7 November 2012
Our lead story today is that local business organisations are mobilising against Somali shops in Khayelitsha.
Tariro Washinyira’s story includes documentary evidence of the xenophobic pressure on Somali businesses. These documents, some of which are also signed by apparent leaders of the Somali community, are frightening. They commit the Somali community to limit their business activities in Khayelitsha. These agreements cannot be legal or constitutional. Moreover two of them were concluded following the xenophobic violence of 2008, which suggests that there was more than a little coercive pressure for Somali leaders to sign it. The latest document, from March 2012, contains a veiled threat of violence: “failure to” limit Somali-owned businesses, “will breed anarchy in our community.” In Orwellian language we are told, “These agreements have helped to foster peaceful coexistence between the local and foreign national business [sic] in the townships since 2008.”

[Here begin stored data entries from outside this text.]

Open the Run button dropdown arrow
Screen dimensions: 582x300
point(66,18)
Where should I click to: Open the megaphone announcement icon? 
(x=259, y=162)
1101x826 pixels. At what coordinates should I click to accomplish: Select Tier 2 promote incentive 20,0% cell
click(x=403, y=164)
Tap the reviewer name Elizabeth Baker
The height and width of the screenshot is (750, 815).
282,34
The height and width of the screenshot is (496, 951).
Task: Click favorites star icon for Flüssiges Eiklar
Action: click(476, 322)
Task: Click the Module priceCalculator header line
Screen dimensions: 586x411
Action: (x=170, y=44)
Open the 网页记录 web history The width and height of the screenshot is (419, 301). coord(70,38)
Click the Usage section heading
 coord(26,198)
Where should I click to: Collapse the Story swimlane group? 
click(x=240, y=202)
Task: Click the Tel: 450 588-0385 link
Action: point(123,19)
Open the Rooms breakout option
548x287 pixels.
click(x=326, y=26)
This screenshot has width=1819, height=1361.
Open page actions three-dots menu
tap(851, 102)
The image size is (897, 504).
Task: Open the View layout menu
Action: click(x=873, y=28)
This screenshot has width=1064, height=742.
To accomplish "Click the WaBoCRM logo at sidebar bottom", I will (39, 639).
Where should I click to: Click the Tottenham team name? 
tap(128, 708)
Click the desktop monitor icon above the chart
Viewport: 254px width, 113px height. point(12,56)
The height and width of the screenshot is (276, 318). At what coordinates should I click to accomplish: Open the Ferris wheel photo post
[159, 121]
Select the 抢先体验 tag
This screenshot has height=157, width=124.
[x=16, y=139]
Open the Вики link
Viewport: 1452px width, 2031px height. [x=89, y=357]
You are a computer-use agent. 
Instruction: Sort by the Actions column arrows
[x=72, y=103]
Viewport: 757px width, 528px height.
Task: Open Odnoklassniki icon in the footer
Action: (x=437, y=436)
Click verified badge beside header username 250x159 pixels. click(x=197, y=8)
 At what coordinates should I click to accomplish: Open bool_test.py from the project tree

Xenophobia doesn’t spring from nowhere. Undoubtedly spaza shops in the townships are under pressure. There is acute competition, and where resources are very limited, hatred and violence do arise. But it cannot be tolerated. No South African has the right to force the Somali community to limit legal business activity and no Somali community leader has the right or power to commit to restricting what his countrymen do.
One of the allegations of the South African business owners we spoke to claimed that the Somali businesses drop their prices to drive local shops out of businesses, then push their prices back up. This is implausible. Somali-owned shops compete with each other as well as South African owned shops. But if there truly is price collusion, then there are legal non-violent ways to deal with it. Ironically it is the Zanokhanyo Business Association (ZBA), which represents the South African business owners, that is calling for prices to be fixed, as Washinyira’s article makes clear.
There seems to be general agreement that Somali-owned shops have brought prices down in the townships. While this might put pressure on locally-owned spaza shops, it also benefits township consumers. Moreover it is possible that it is not merely competition from foreign-owned shops that is driving local spaza shops out of business, but also competition from the new supermarkets that are springing up in the townships. Big supermarkets pushing small retailers out of the market is a worldwide phenomenon and it is probably unstoppable.
Where are the police in all of this? Somali shops continue to be the targets of violence. The culprits provoking this do not even hide. The ZBA must be investigated and the police must warn its members firmly that if they intimidate foreign nationals they will be arrested. Judging by the language of the agreements the ZBA expects the police to support their intimidation; that shows a scary misunderstanding of the law.
If you replace every occurrence of the word Somali with “Jew” and the word Khayelitsha with “Berlin” in our lead article today, it seems to describe a situation eerily reminiscent of the most horrific events of the 20th century. To prevent the situation from getting worse it is urgent that representatives of all three tiers of government as well as NGOs start mediating the situation.